THE TASK:
Answer these questions using the bug report.
(a) What function does the bug report concern?
(b) Under what setting does the bug take effect?
(c) What does the suggested fix say to go with early?

GIVEN TEXT:
Description
Describe the bug
In the case of multiple target outputs, sklearn.metrics.mean_squared_error
documentation stated that it returns "an array of floating point values, one for each individual target" but doesn't behave like so. Instead, it is considering multiple target outputs as a matrix. Bug take effect only when squared=False
(thanks to linearity of the mse).
Suggested fix
- Go with
np.sqrt
early. - Then no need for the if statements at returns
def mean_squared_error(y_true, y_pred,
sample_weight=None,
multioutput='uniform_average',
squared=True):
y_type, y_true, y_pred, multioutput = _check_reg_targets(
y_true, y_pred, multioutput)
check_consistent_length(y_true, y_pred, sample_weight)
output_errors = np.average((y_true - y_pred) ** 2, axis=0,
weights=sample_weight)

[Items from a data source]
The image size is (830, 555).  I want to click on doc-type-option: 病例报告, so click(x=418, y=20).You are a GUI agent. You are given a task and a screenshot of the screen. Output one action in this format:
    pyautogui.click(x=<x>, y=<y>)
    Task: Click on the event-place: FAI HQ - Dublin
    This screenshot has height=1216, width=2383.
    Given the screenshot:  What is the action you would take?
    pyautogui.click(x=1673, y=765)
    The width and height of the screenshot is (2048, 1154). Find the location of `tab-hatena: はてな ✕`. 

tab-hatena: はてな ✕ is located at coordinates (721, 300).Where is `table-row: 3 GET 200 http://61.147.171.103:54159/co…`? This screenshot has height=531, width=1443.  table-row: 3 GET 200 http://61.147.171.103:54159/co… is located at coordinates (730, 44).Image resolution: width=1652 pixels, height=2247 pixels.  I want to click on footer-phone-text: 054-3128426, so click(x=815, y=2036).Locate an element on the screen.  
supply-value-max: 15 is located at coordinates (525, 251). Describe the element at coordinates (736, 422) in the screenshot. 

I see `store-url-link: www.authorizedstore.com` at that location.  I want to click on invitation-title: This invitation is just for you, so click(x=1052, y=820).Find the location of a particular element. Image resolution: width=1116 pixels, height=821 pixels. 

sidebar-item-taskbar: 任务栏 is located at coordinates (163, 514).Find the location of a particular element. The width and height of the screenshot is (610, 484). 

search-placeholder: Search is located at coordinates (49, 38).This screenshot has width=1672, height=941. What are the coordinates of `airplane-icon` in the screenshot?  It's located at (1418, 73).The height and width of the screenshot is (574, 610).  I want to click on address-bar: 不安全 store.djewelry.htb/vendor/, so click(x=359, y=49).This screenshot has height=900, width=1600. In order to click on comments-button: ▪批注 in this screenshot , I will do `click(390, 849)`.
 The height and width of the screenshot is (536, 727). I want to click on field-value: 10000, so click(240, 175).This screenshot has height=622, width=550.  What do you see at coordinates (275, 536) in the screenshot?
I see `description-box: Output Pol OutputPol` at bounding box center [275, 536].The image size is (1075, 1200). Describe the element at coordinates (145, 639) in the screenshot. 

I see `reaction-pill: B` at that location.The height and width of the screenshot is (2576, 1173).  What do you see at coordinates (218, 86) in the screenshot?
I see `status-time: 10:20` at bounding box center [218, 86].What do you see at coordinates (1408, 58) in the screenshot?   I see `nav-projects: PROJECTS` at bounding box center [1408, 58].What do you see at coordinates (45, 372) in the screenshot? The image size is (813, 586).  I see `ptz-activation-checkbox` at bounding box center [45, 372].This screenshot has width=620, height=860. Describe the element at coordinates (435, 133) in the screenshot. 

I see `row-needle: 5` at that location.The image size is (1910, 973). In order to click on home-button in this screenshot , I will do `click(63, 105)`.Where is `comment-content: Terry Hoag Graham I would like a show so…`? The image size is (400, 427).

RESULT OF THIS EXERCISE:
(a) sklearn.metrics.mean_squared_error
(b) squared=False
(c) np.sqrt